• TASK BRIEF:
Copy exactly the lines from the one containing "You are a GUI" through the last line of the records below, both included, and leave out the pictures.

• DATA EXCERPTS:
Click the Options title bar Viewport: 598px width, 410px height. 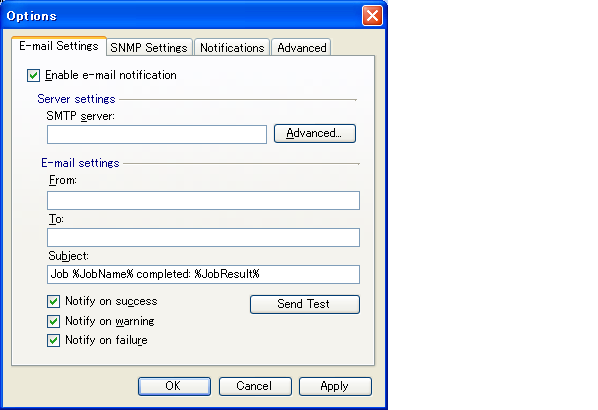(183, 16)
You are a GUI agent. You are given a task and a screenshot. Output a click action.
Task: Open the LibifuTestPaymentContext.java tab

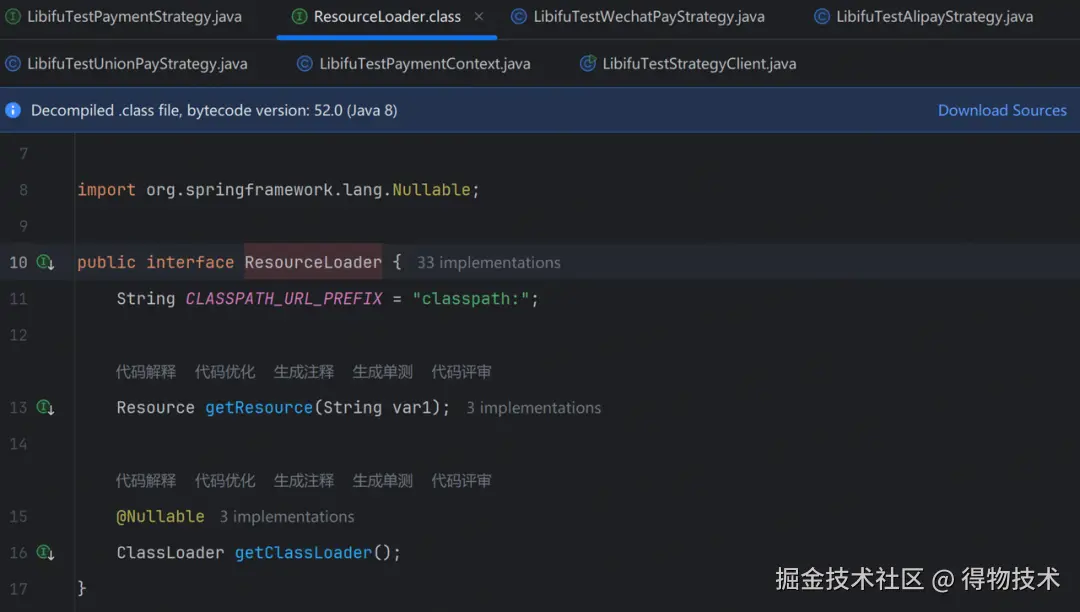[x=424, y=64]
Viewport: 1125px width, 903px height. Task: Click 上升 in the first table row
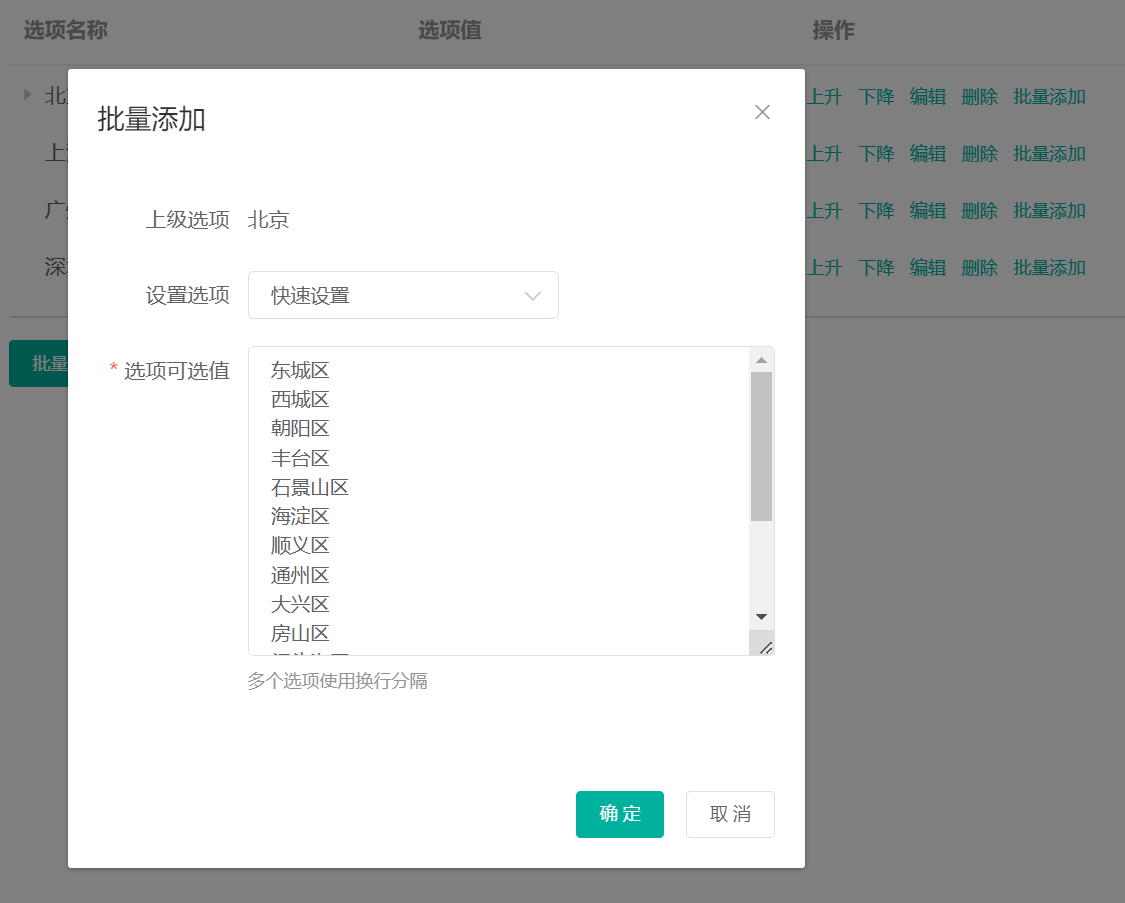824,96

• RESULT FOR THIS TASK:
You are a GUI agent. You are given a task and a screenshot. Output a click action.
Task: Open the LibifuTestPaymentContext.java tab

[x=424, y=64]
Viewport: 1125px width, 903px height. Task: Click 上升 in the first table row
824,96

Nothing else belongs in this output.